With their immediate housing problem addressed, they focused on money and education. By the end of the summer, Heroína and Ana were still waiting for work papers. Frantz spent his days searching for a new job, stressed out about supporting his family and paying the bills that would soon come.

“The worry I have now is that neither one of us is working,” he said. “I have experience doing many different kinds of jobs, but I don’t get any offers.”

As fall approached, Fransheily enrolled in second grade. Ana, now 20, spent her days learning English. She plans to study nursing at a local community college, and hopes to focus on surgery or physical therapy. Fransheily seems to want to follow in her big sister's footsteps.

“The little one said she wants to be a doctor,” Heroína said with a delighted laugh. “That's her dream — and she's going to be a good doctor.”

Frantz gazed across the dining room table at his daughters, smiling at their ambitions. He hopes their lives will be free of the worries that have dogged him for decades.

“When I'm trembling on a cane,” he said, “I will have my daughter as a doctor.”

'They say there will be deportations'

The Edouards had passed through a gauntlet to get this far: fleeing violence in Haiti and discrimination in the Dominican Republic. Braving the jungles of Panama and waiting in Mexico to apply for asylum in the U.S. Then finding shelter in a Massachusetts hotel, and finally securing a home of their own.

But a new reality would emerge this fall, when voters decided to return Donald Trump to the White House. On the campaign trail, Trump promised “mass deportations,” and as president-elect, he has named a border czar to carry out that threat. His administration could upend policies, like asylum and Temporary Protected Status, that have allowed many Haitian migrants to enter and legally stay in the country.

“I’m a little scared,” Heroína said in a WhatsApp message. “People talk a lot — they say there will be deportations.”

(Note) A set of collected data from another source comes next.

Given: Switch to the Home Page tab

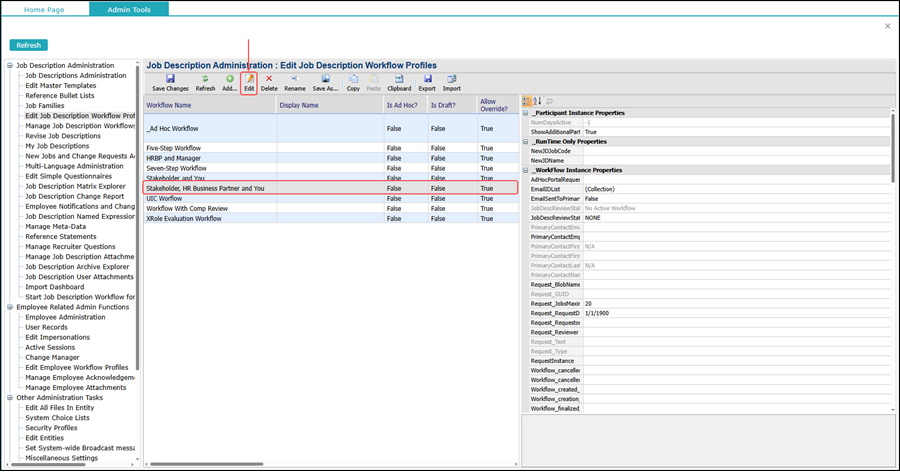Looking at the screenshot, I should [x=44, y=9].
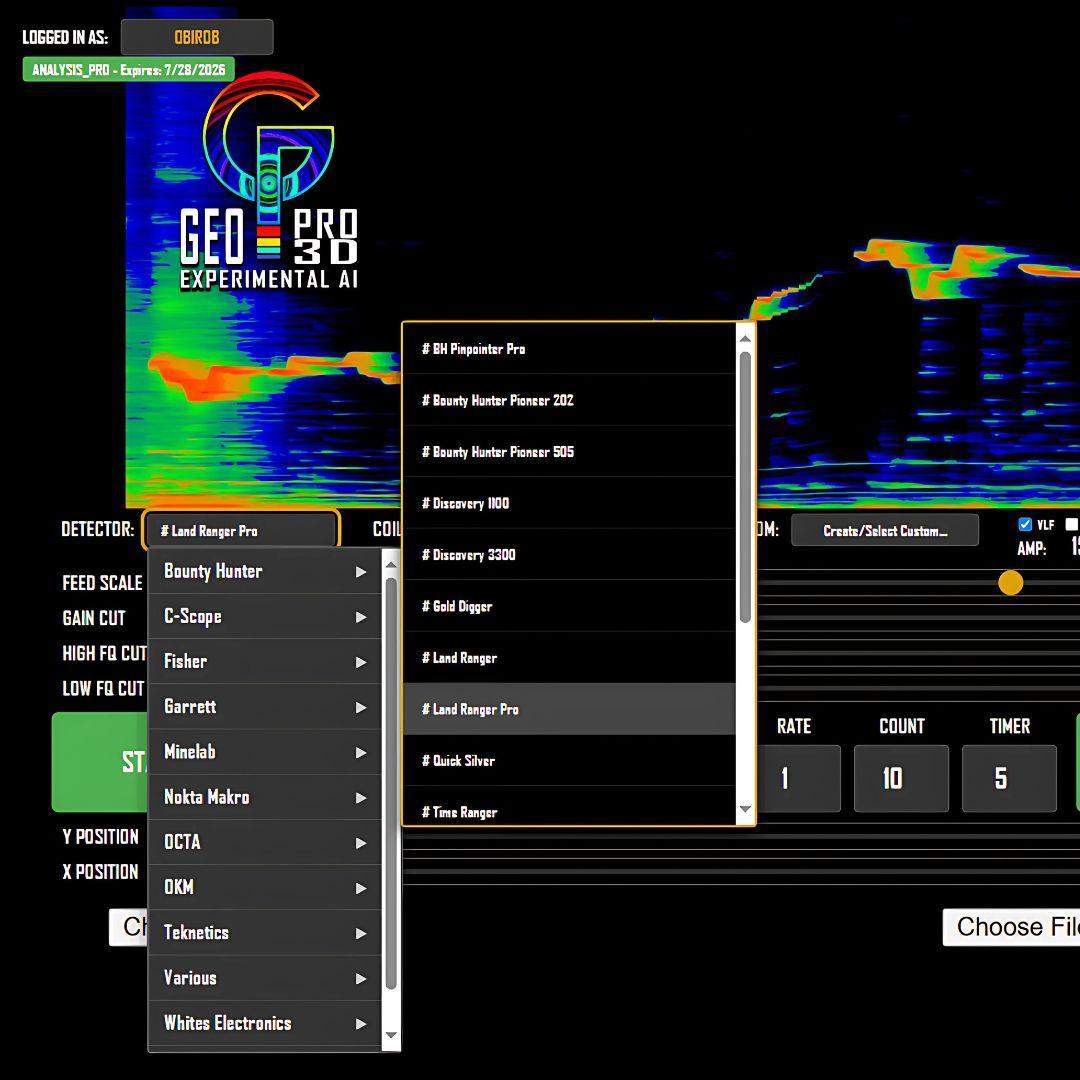Expand the Nokta Makro submenu
Screen dimensions: 1080x1080
(265, 797)
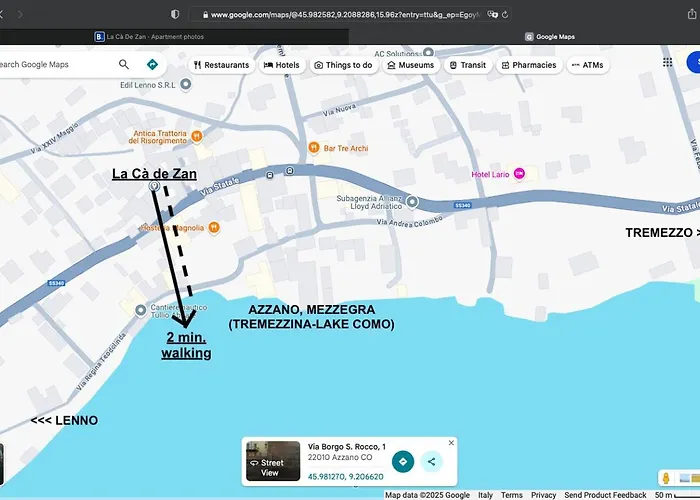Filter the map by Restaurants
Screen dimensions: 700x500
tap(221, 65)
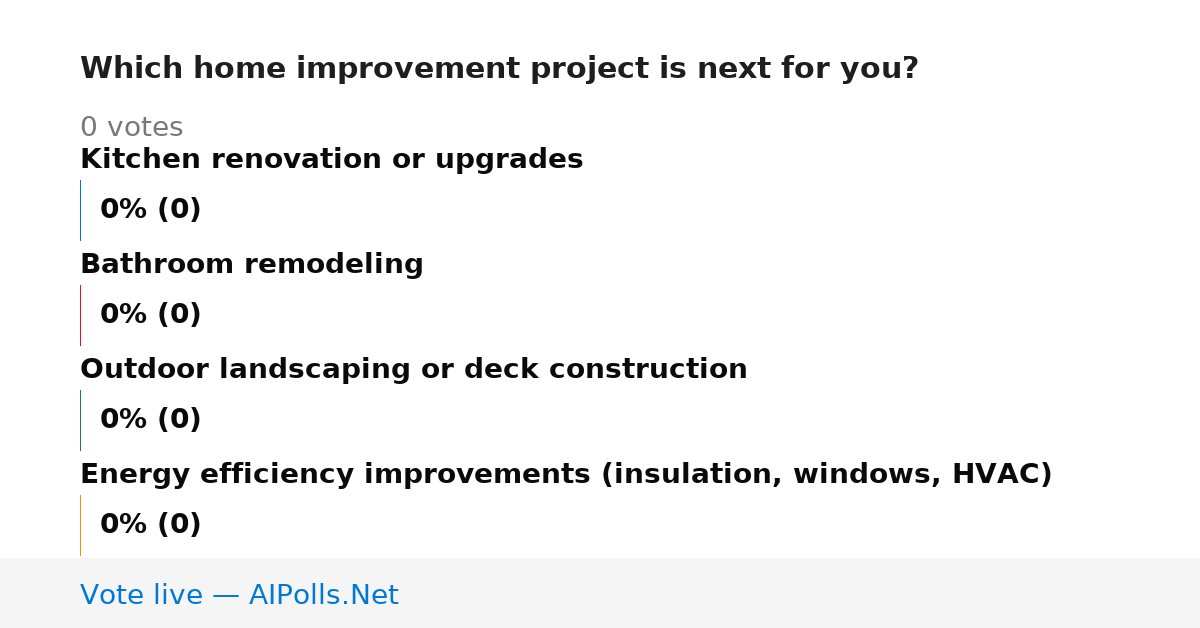Click the green Outdoor landscaping result bar
This screenshot has height=628, width=1200.
click(x=81, y=420)
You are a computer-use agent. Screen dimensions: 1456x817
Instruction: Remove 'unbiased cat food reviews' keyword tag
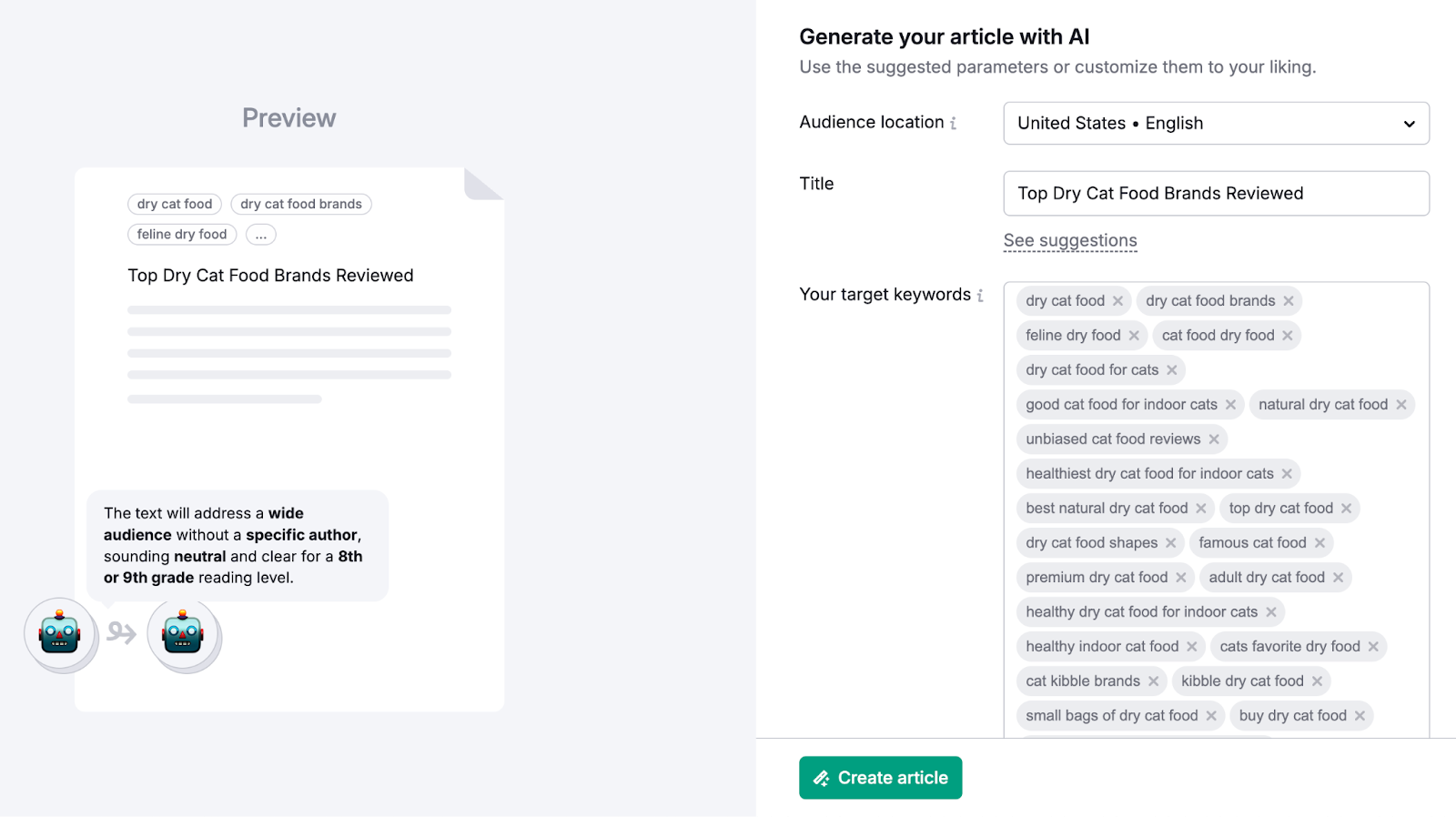1214,439
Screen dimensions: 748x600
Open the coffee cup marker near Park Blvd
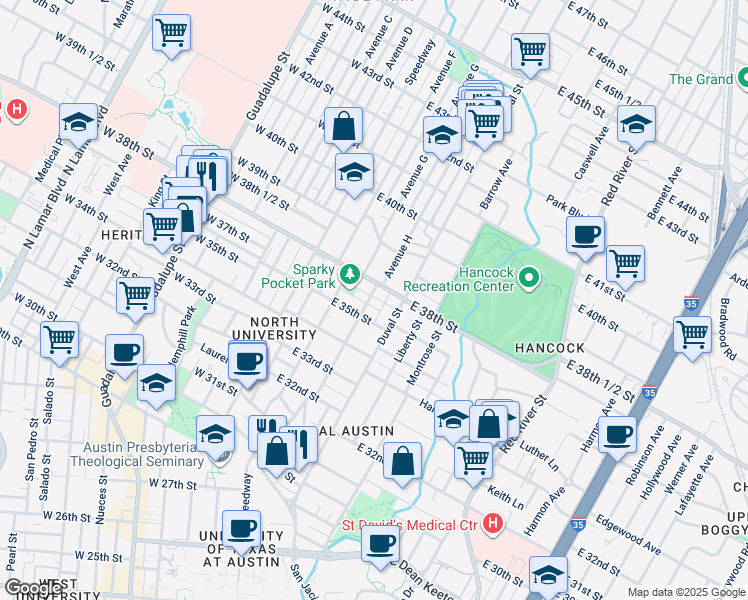(x=585, y=235)
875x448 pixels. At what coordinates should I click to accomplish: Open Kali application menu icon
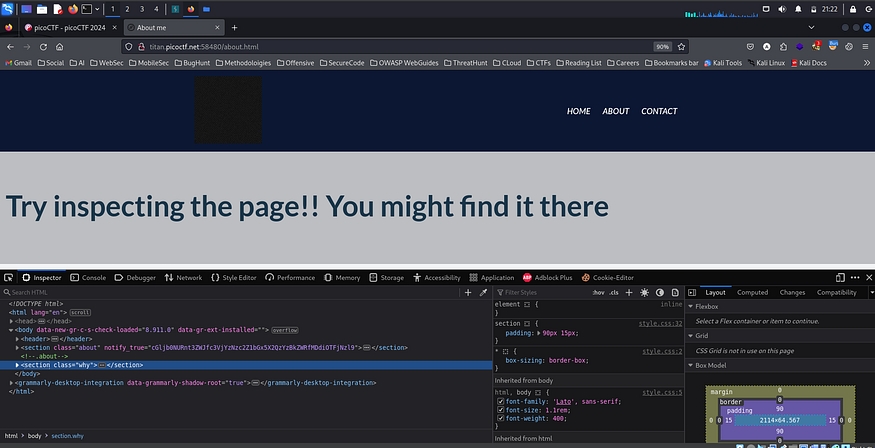[x=8, y=8]
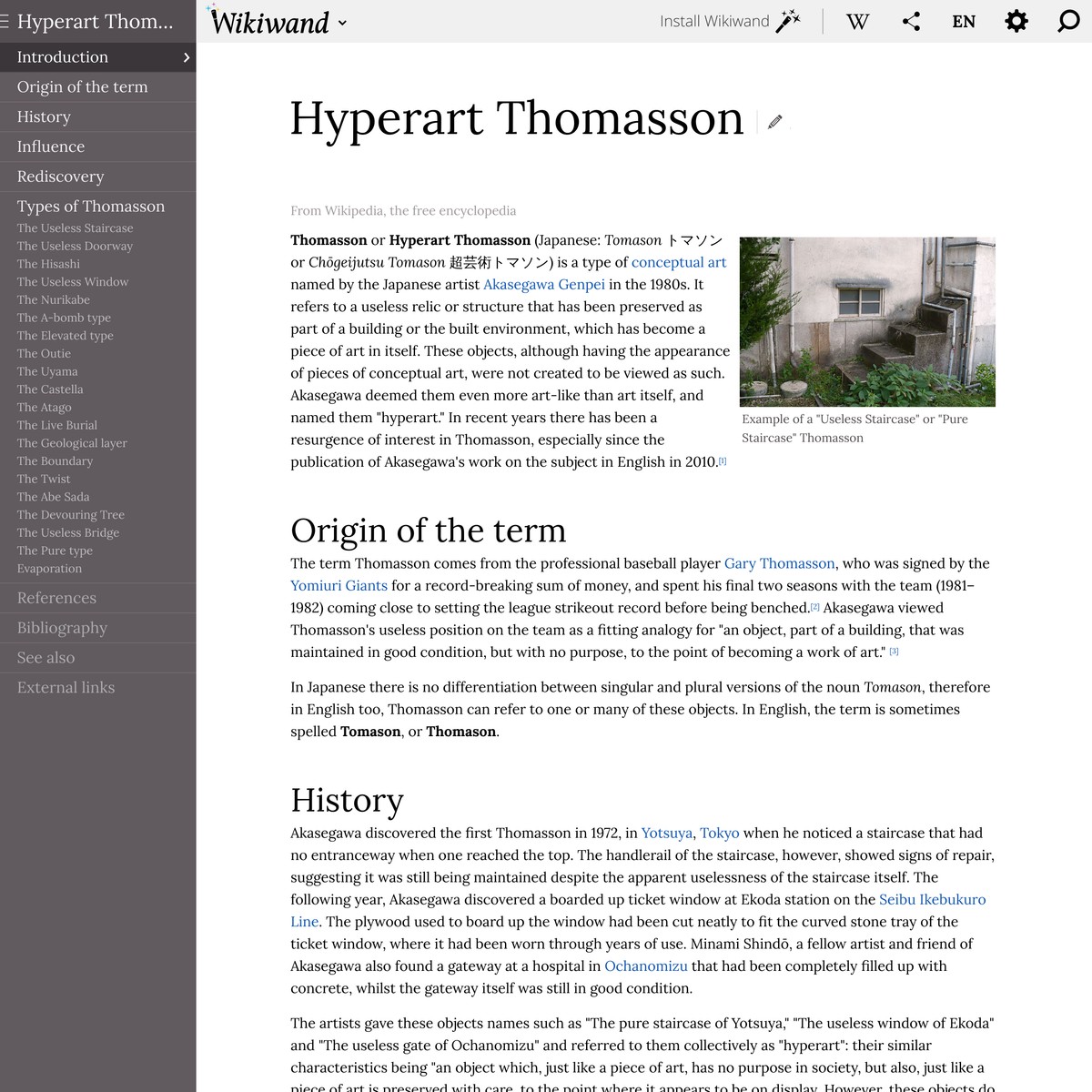Click the Seibu Ikebukuro Line link

pyautogui.click(x=932, y=899)
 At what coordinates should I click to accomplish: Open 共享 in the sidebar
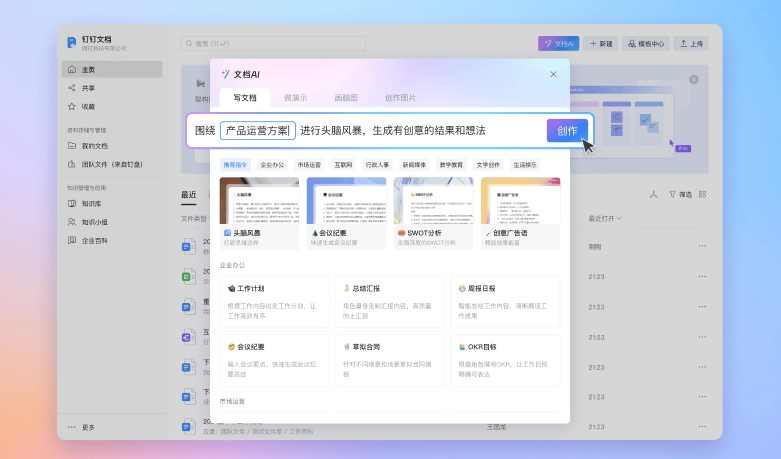tap(88, 88)
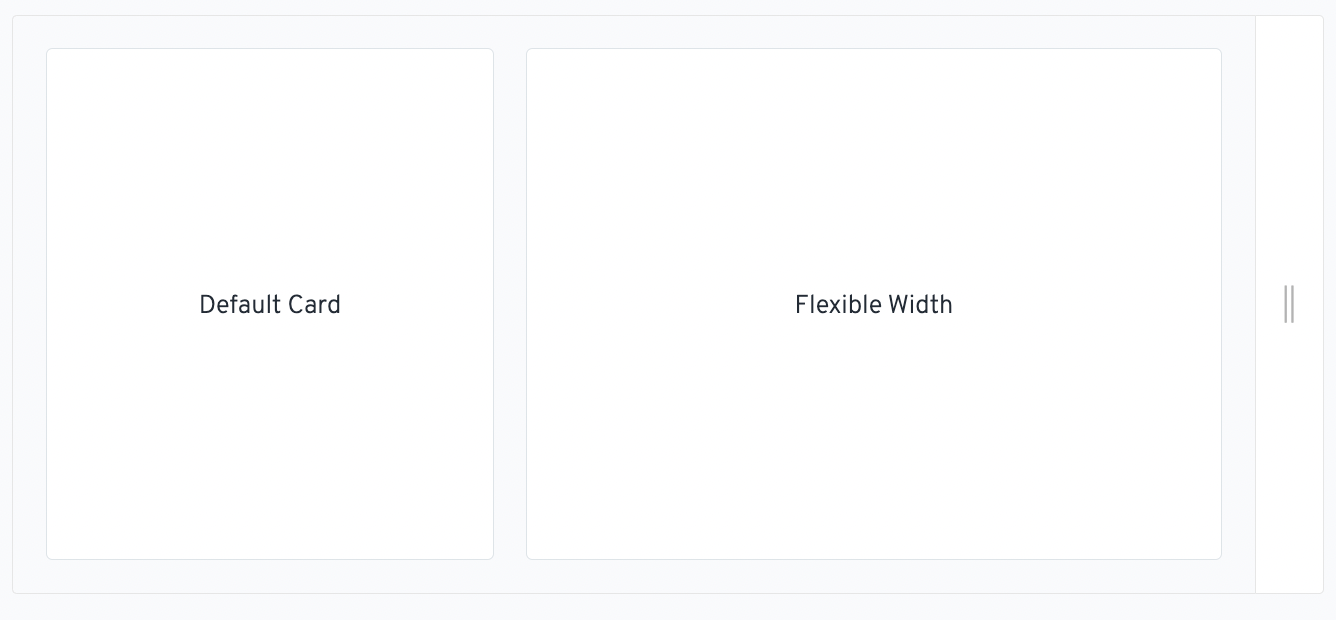Image resolution: width=1336 pixels, height=620 pixels.
Task: Select the Flexible Width label text
Action: [x=874, y=305]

“But I’m alright,” she added. “It’s all in the hands of the Lord.”

Junior, the Edouards’ caseworker, said there's no point discussing questions he can’t answer.

“There are certain things it's better that you don't talk about,” he said. “You don't know what's going to happen.”

For now, Junior said he’ll keep working to help migrants find their way in Massachusetts. But he may not be in Stoughton much longer. As the state looks to scale back the $1 billion-plus cost of the emergency shelter system, Gov. Maura Healey announced in mid-November plans to phase out using hotels as shelters over the next two years.

“More needs to be done so that Massachusetts taxpayers do not continue to be on the hook for this federal problem,” Healey said as she rolled out the shelter overhaul.

The state also plans further caps on how long families can remain in shelter. If the Legislature approves, the new rules would decrease shelter stays to six months. Families deemed capable of working and in need of less assistance would be limited to 30-day stays.

The Edouards got in at the right time. Ahead of the election, they had more progress to report: Frantz landed a job driving an Amazon delivery van, and Heroína’s work authorization finally came through.

The family has little idea what could happen in a country where the politics of immigration stand on the brink of an abrupt shift. Frantz said he knows new challenges lie ahead.

“I’m always struggling. I want my family to continue to improve and to be happier,” he said. “Things don’t always work out that way.”

How things work out may depend on the good graces of a government that — at least until now — has allowed families like the Edouards to find refuge here.